**ACTIVIDAD**
Escribe sin ningún cambio el fragmento del texto sobre Cristo Rey que va desde "Porque a los" hasta "de Cristo Rey.", ambos incluidos.

**TEXTO MOSTRADO**
"""

Por Arturo Zárate Ruiz
Cristo es Rey. Lo dice san Pablo: «Que al nombre de Jesús, se doble toda rodilla en el cielo, en la tierra y en los abismos, y toda lengua proclame para gloria de Dios Padre: “Jesucristo es el Señor”».
Porque a los gobernantes mundanos no les gusta esto y por costumbre se les olvida —es más, imponen la supremacía del Estado y persiguen a la Iglesia—, Pío XI instituyó el 11 de diciembre de 1925 la fiesta de Cristo Rey.
Hizo bien. Dicha proclama podría parecer una imposición religiosa, dañina a la libertad no sólo de creencias, sino incluso contraria a toda libertad. El come-curas Plutarco Elías Calles, Presidente de México, encontraría en ella un pretexto adicional para perseguir a los católicos y forzar el cierre de sus templos. Pero reconocer el reinado de Cristo es tremendamente liberador. Cuando Él reina, no estamos sujetos a ningún capricho, ya no digamos a los de un Estado opresor —como lo ha sido por muchas décadas y no en pequeña medida el mexicano—, sino inclusive a desvaríos de cada uno de nosotros, como el abandonarnos en la pereza, cuando Dios manda, y manda sabiamente, que trabajemos. Los mandamientos de Dios no son meras ocurrencias, sino rutas para alcanzar la felicidad. Se fundan en el orden de su Creación hermosa. Siguiéndolos alcanzamos la plenitud; dejándonos llevar por nuestros insensatos antojos, no.

"""

Entradas de datos extraídas:
"""

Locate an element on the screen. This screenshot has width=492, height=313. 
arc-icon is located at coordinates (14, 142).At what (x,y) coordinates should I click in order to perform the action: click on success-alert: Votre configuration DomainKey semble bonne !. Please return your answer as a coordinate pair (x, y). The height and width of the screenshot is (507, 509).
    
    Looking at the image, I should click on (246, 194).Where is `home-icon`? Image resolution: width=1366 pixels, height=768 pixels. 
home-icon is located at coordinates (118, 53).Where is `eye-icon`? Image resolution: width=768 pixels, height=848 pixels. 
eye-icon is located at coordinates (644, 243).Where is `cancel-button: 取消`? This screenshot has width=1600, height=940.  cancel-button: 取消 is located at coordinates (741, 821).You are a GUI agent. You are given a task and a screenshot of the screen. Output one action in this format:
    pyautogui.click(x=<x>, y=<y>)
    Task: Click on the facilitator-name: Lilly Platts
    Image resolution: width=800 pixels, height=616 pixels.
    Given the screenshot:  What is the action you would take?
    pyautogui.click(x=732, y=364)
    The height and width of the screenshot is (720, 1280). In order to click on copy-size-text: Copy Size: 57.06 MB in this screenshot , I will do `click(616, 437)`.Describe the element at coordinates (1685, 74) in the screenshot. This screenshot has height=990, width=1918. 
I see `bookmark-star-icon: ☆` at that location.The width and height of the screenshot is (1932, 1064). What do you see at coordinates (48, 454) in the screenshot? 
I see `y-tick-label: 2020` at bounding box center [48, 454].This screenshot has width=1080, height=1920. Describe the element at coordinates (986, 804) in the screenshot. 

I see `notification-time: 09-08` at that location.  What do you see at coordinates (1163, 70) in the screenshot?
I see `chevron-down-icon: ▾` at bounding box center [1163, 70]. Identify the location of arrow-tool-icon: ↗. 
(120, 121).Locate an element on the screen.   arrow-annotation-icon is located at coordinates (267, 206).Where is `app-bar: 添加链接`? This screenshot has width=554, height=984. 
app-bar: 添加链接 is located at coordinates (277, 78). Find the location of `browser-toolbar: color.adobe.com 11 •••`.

"""

**RESULTADO**
Porque a los gobernantes mundanos no les gusta esto y por costumbre se les olvida —es más, imponen la supremacía del Estado y persiguen a la Iglesia—, Pío XI instituyó el 11 de diciembre de 1925 la fiesta de Cristo Rey.